Complete step-by-step answer :
$\int_{ - 4}^{ - 5} {{e^{{{\left( {x + 5} \right)}^2}}}dx} + \int_{\dfrac{1}{3}}^{\dfrac{2}{3}} {{e^{9{{\left( {x - \dfrac{2}{3}} \right)}^2}}}dx}$
Let, I = $\int_{ - 4}^{ - 5} {{e^{{{\left( {x + 5} \right)}^2}}}dx} + \int_{\dfrac{1}{3}}^{\dfrac{2}{3}} {{e^{9{{\left( {x - \dfrac{2}{3}} \right)}^2}}}dx}$
Let, ${I_1} = \int_{ - 4}^{ - 5} {{e^{{{\left( {x + 5} \right)}^2}}}dx}$
And, ${I_2} = \int_{\dfrac{1}{3}}^{\dfrac{2}{3}} {{e^{9{{\left( {x - \dfrac{2}{3}} \right)}^2}}}dx}$
Therefore, $I = {I_1} + {I_2}$ .................. (1)
So first simplify first integral we have,
$\Rightarrow {I_1} = \int_{ - 4}^{ - 5} {{e^{{{\left( {x + 5} \right)}^2}}}dx}$ .................... (2)
In the above integral substitute (x + 5) = t............ (3)
Now differentiate equation (3) w.r.t x we have,
$\Rightarrow \dfrac{d}{{dx}}\left( {x + 5} \right) = \dfrac{{dt}}{{dx}}$
$\Rightarrow dx = dt$
Now change the integral limits.
So when, x= -4, so from equation (3) we have,
$\Rightarrow - 4 + 5 = t$
$\Rightarrow t = 1$
Now when, x = -5, so from equation (1) we have,
$\Rightarrow - 5 + 5 = t$
$\Rightarrow t = 0$
So integral limits is changed from (1 to 0)

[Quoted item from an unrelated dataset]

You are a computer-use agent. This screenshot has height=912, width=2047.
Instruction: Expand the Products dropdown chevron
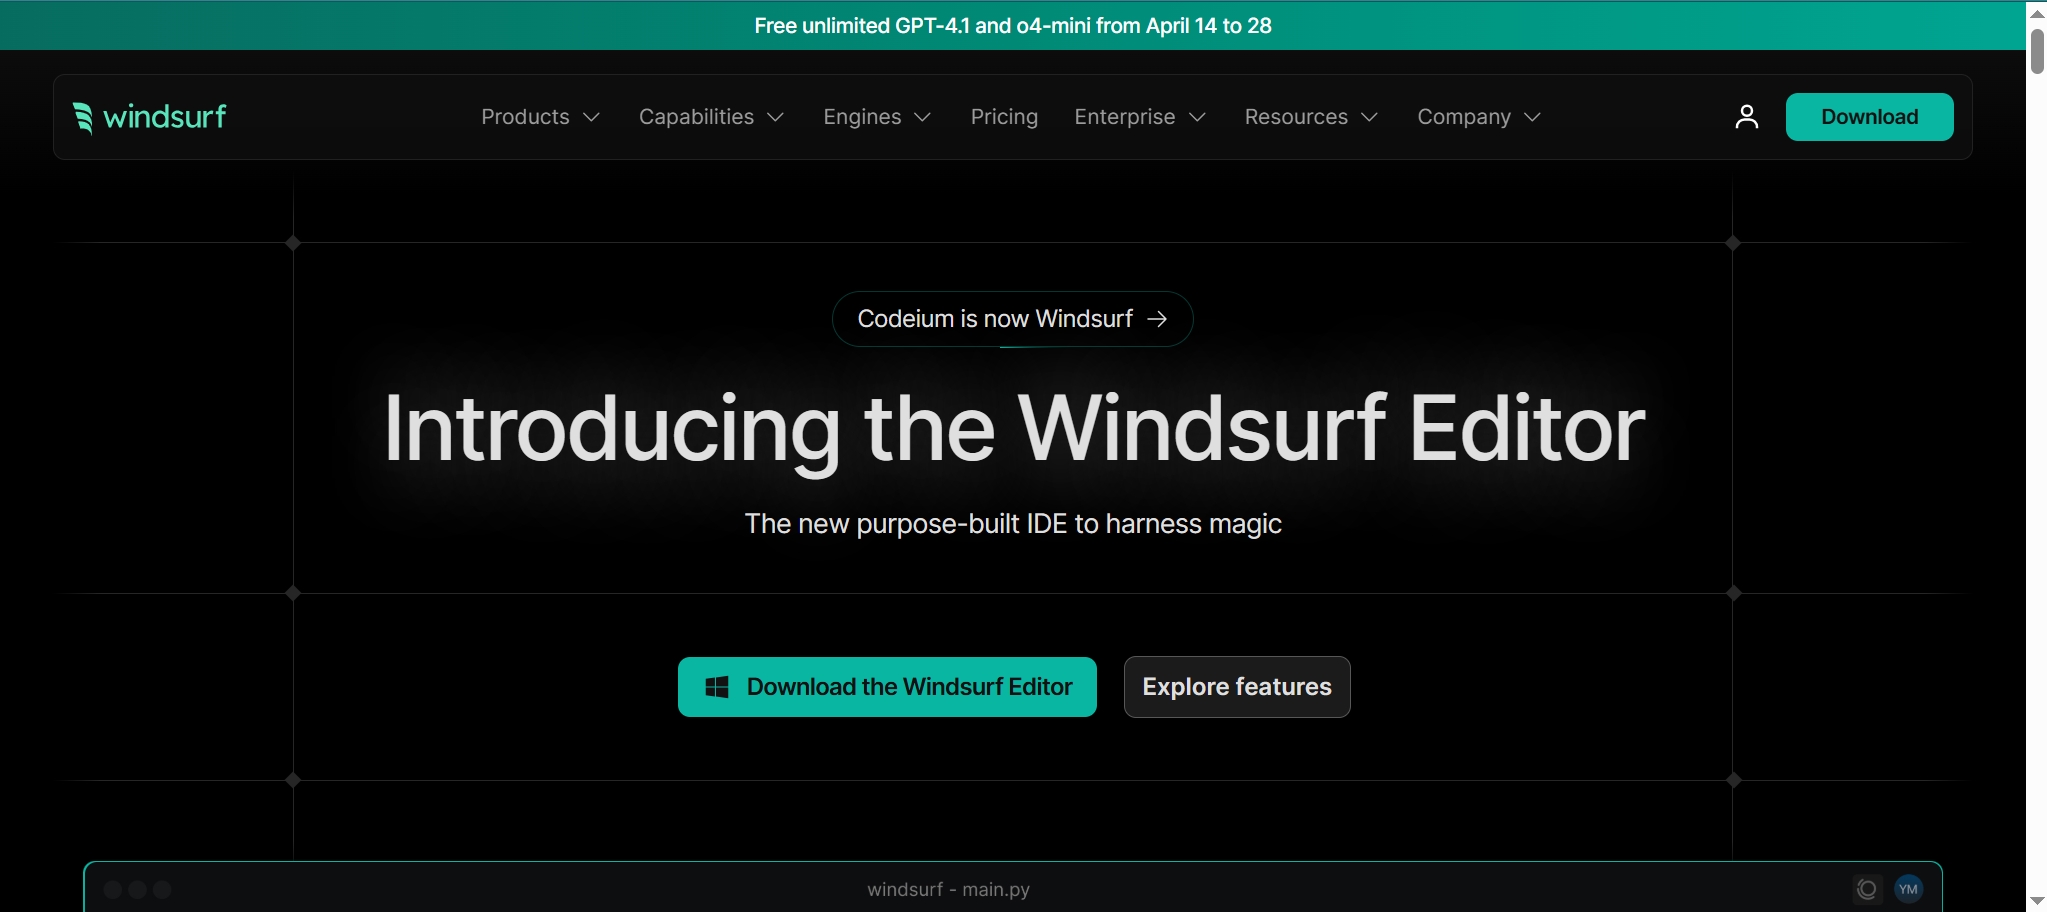pos(592,118)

Now substitute these values in equation (2) we have,
$\Rightarrow {I_1} = \int_{ - 4}^{ - 5} {{e^{{{\left( {x + 5} \right)}^2}}}dx} = \int_1^0 {{e^{{t^2}}}dt}$ ............... (4)
Now simplify integral ${I_2}$ we have,
${I_2} = \int_{\dfrac{1}{3}}^{\dfrac{2}{3}} {{e^{9{{\left( {x - \dfrac{2}{3}} \right)}^2}}}dx}$ ................. (5)

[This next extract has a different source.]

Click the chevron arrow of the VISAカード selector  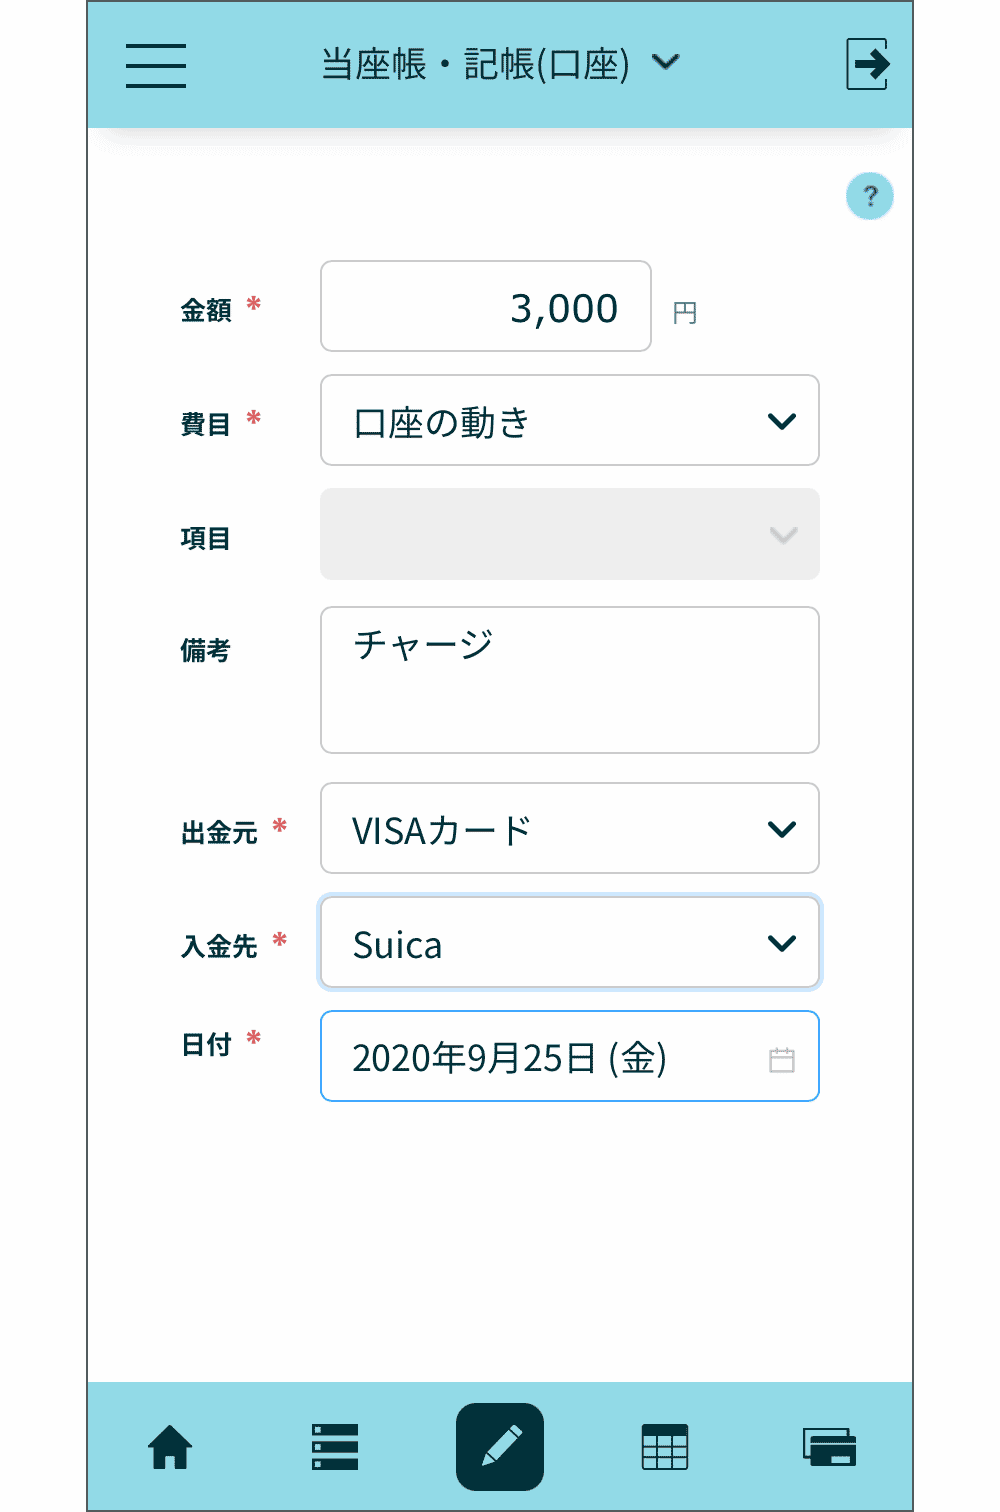(782, 829)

In the above integral substitute ( $x - \dfrac{2}{3} = \dfrac{t}{3}$ )............ (6)
Now differentiate equation (6) w.r.t x we have,
$\Rightarrow \dfrac{d}{{dx}}\left( {x - \dfrac{2}{3}} \right) = \dfrac{d}{{dx}}\left( {\dfrac{t}{3}} \right)$
$\Rightarrow 3dx = dt$
Now change the integral limits.
So when, x = (1/3), so from equation (6) we have,
$\Rightarrow \dfrac{1}{3} - \dfrac{2}{3} = \dfrac{t}{3}$
$\Rightarrow t = - 1$
Now when, x = (2/3), so from equation (6) we have,
$\Rightarrow \dfrac{2}{3} - \dfrac{2}{3} = \dfrac{t}{3}$
$\Rightarrow t = 0$
So integral limits is changed from (-1 to 0)
Now substitute these values in equation (5) we have,
$\Rightarrow {I_2} = \int_{\dfrac{1}{3}}^{\dfrac{2}{3}} {{e^{9{{\left( {x - \dfrac{2}{3}} \right)}^2}}}dx} = \int_{ - 1}^0 {{e^{9{{\left( {\dfrac{t}{3}} \right)}^2}}}dt} = \int_{ - 1}^0 {{e^{{t^2}}}dt}$ ............... (7)

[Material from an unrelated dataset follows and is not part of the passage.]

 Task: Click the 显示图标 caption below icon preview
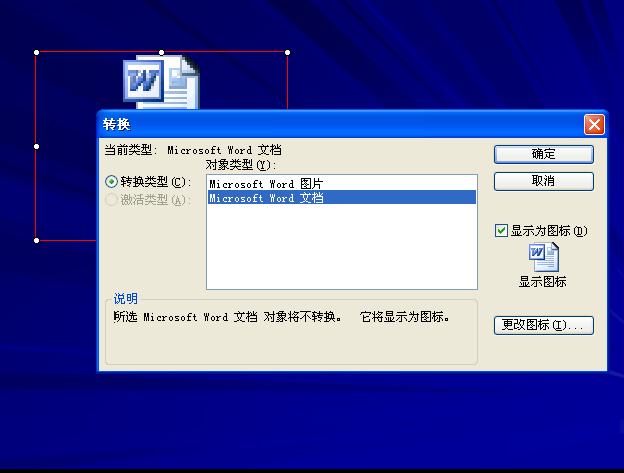[543, 282]
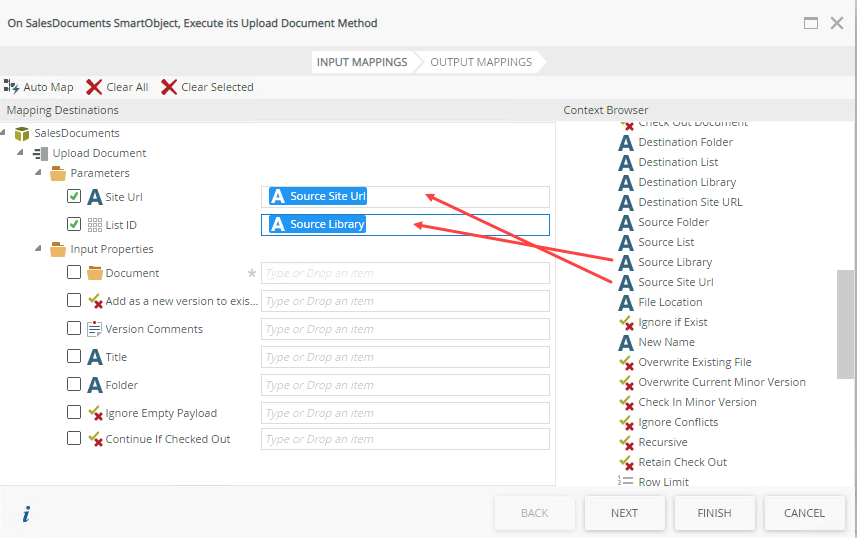Enable the Version Comments checkbox
Screen dimensions: 857x538
pyautogui.click(x=74, y=329)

Now substitute the value from equations (4) and (7) in equation (1) we have,
$\Rightarrow I = \int_1^0 {{e^{{t^2}}}dt} + \int_{ - 1}^0 {{e^{{t^2}}}dt}$
Now according to definite integral property if function is even than $\int_{ - a}^0 {f\left( x \right)dx} = - \int_a^0 {f\left( x \right)dx}$ so use this property in the above equation we have,
As we all know that for function to be even f (-x) = f (x)
So in the above integral, $f\left( t \right) = {e^{{t^2}}}$
Therefore, $f\left( { - t} \right) = {e^{{{\left( { - t} \right)}^2}}} = {e^{{t^2}}}$
So the integral function is even.
$\Rightarrow I = \int_1^0 {{e^{{t^2}}}dt} + \int_{ - 1}^0 {{e^{{t^2}}}dt} = \int_1^0 {{e^{{t^2}}}dt} - \int_1^0 {{e^{{t^2}}}dt}$
$\Rightarrow I = \int_1^0 {{e^{{t^2}}}dt} - \int_1^0 {{e^{{t^2}}}dt} = 0$
So this is the required answer.
Hence option (C) is the correct answer.

Note :Whenever we face such types of questions the key concept we have to remember is that according to definite integral property, $\int_{ - a}^0 {f\left( x \right)dx} = - \int_a^0 {f\left( x \right)dx}$ if and only if the function f (x) is even, and the condition of even function is, f (-x) = f (x).so first simplify the integral using integration by substitution as above then applied above described properties we will get the required answer.